Under an enduring power of attorney, the attorney can also operate your bank accounts and spend money on your behalf.
In the context of wills, estate is the term used to refer to all the affairs of a person that remain outstanding at their death. It refers to both assets and liabilities.
An executor is a person or organisation nominated under a will to carry out the wishes of the testator. Put simply, this involves making sure their debts are paid, and their property and assets are distributed according to their wishes.
A family trust (sometimes called a discretionary trust) is a trust set up to hold a family’s assets or to conduct a family business. Family trusts can be useful tools in protecting family assets. They provide flexibility in sharing the tax burden among family members.
A grant of probate is a written authority from the Supreme Court of NSW to an executor, which allows them to administer a deceased estate.
The intestacy rules are the rules that are used to decide where an estate will go when no will has been made, or where the will does not dispose of all the estate. In NSW, these are set out in Chapter Four of the Succession Act 2006.
Intestate is the term used to describe the situation where a person dies without leaving a will.
Joint tenancy is a form of co-ownership where property is owned by more than one person. In joint tenancy, when one co-owner dies, the property automatically passes to the other co-owner(s), regardless of what the will says. This is the favoured type of ownership for couples.
Letters of administration are the written authority from the court allowing a person to act as administrator of an estate where no will has been left.
Letters of administration with the will annexed are the written authority from the court allowing a person to act as an administrator of an estate where a will was left but no executor was appointed, or the sole executor died before the will-maker or the sole executor renounced probate.
A power of attorney is a legal document that gives one or more people the power to act on behalf of another in financial or legal matters.
Probate is the term used to describe the process whereby you seek and are granted an order from the Supreme Court stating that a will is valid and the executor/s have the right to collect and administer the estate in accordance with the terms of the will.
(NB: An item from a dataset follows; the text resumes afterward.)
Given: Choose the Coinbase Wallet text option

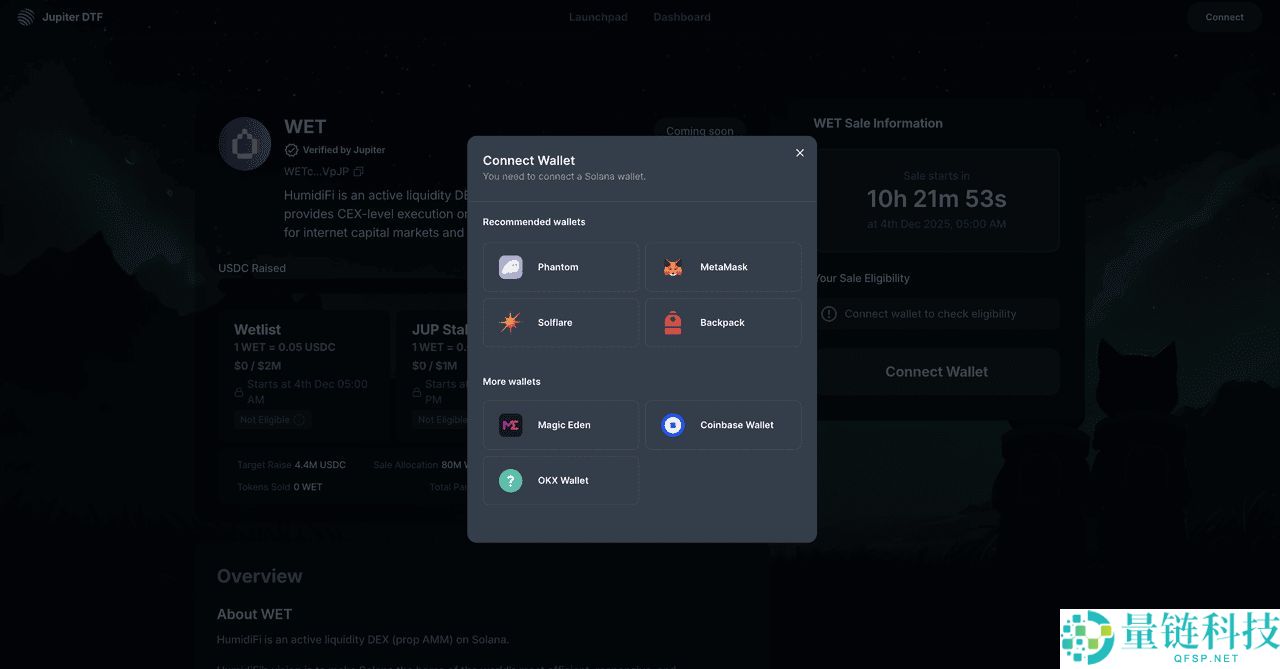Looking at the screenshot, I should pos(737,425).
A Protective testamentary trust is a trust where the beneficiary must take their inheritance via the trust and does not have the option to appoint or remove trustees. It can be useful in cases where the beneficiary is facing bankruptcy; has matrimonial problems; or has an intellectual disability, meaning they are not able to manage their own finances.
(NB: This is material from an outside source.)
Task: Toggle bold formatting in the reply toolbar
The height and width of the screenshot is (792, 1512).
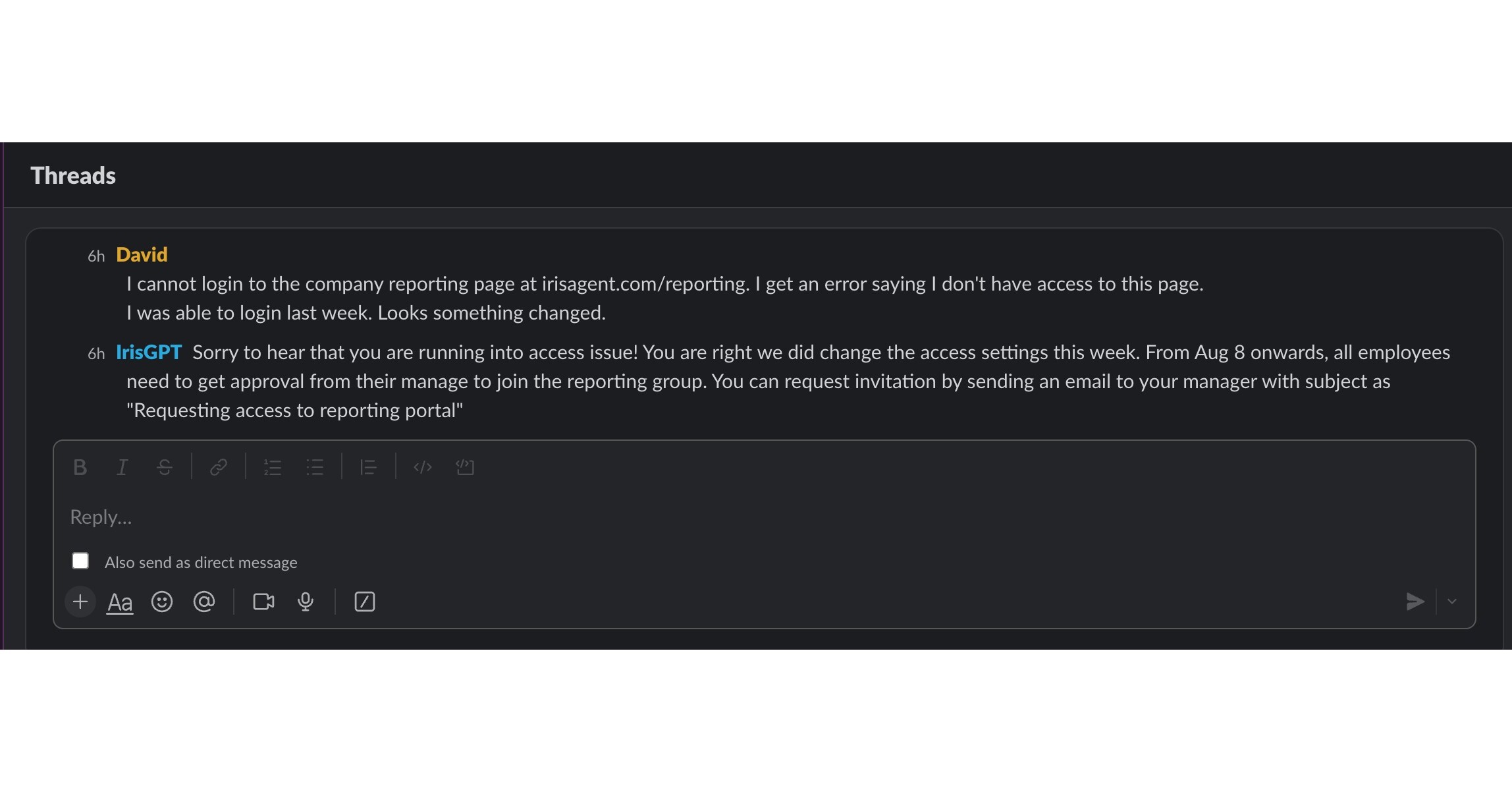Action: 80,467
A testamentary trust is a trust that is created in a will and becomes active on the death of a testator. The idea behind a testamentary trust is to provide greater control of the distribution of assets to beneficiaries. There are a number of tax advantages to testamentary trusts, meaning that they can be useful estate planning tools.
Tenancy in common
Tenancy in common is a form of co-ownership where property is held in common with others but each has a separate share. The share of a deceased person passes to their beneficiaries and not to surviving co-owners. In this way, it is different from joint tenancy.
In order to be regarded as having testamentary capacity, you need to be able to:
- understand what a will is
- realise in general terms the amount and type of property of which you are disposing
- weigh the ‘moral claims’ that you should be considering when deciding to whom to leave your property.
Finally, you must know and approve of the contents of the will.
A testator is the person who died and made a will.
Generally, a trust is an ownership structure where the assets of the trust are owned by one person or organisation (the trustee) but held for the benefit of other individuals (the beneficiaries).
A trustee is a person who holds property in trust for another person.